It is the rubble of the mud, according to the author, that is reflected in the book. When asking what these residues formed, it took some time to reflect before answering: “I created a fictional self, and that’s what fell. Since we're born, we've been creating an identity, we've created our own identity, and there can be a point where you don't know if you really are that or you're something that society has created. So, what fell was the I that I had created, and now I am trying to create my true I with the waste.”

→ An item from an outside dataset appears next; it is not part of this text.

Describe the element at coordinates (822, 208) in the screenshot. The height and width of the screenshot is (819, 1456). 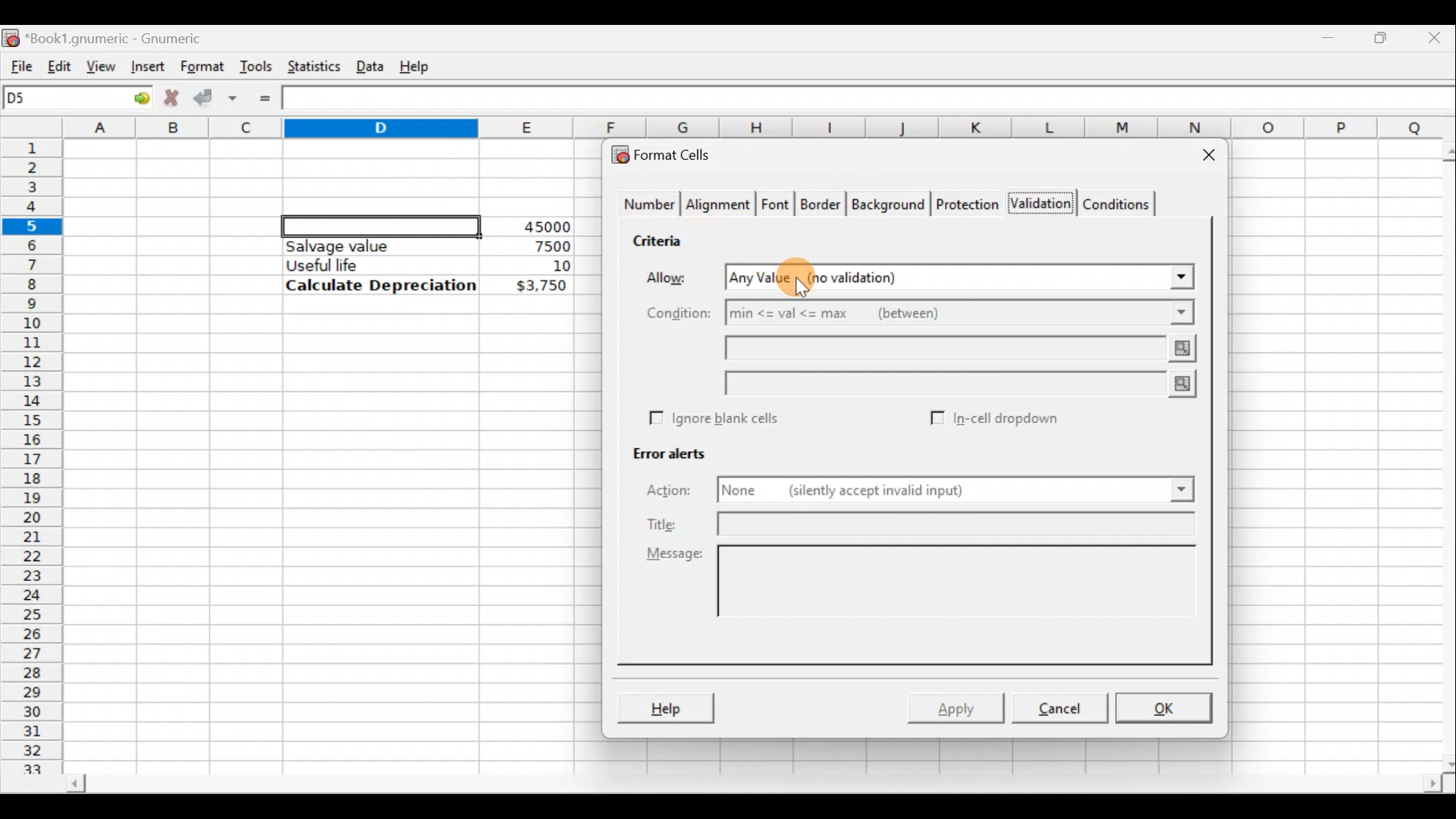
I see `Border` at that location.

Lohia can be considered as a work of great potential. Both because breaking the taboo of insanity built around psychological suffering, it raises a theme that takes place in isolation and in private, as well as because it offers a closer or intimate view of depression. “The problem is society, but one lives on an individual basis on a daily basis. Perhaps it is better understood by this everyday life and because I do it from within”, explains the author. Just like you've let him know who or who, work helps to identify the cases of depression that we have in the nearby environment, and that's not an easy achievement. “It has not been easy for me to socialize this work. That’s why, if someone helps, for me it’s a joy, the biggest flower they can throw at me,” he acknowledged. By the way, if a woman who has lived or suffered similar experiences can begin to break the silence. “I think it’s nice that women use this book as an excuse to start talking about these things.”
The disaster caused by the cold drop in Valencia has left us dramatic images, both because of the immediate consequences it has had, and because the future awaiting us has brought us forward: that this type of extreme climate phenomena will be increasingly numerous and serious... [+]
The update of the Navarra Energy Plan goes unnoticed. The Government of Navarre made this public and, at the end of the period for the submission of claims, no government official has explained to us what their proposals are to the citizens.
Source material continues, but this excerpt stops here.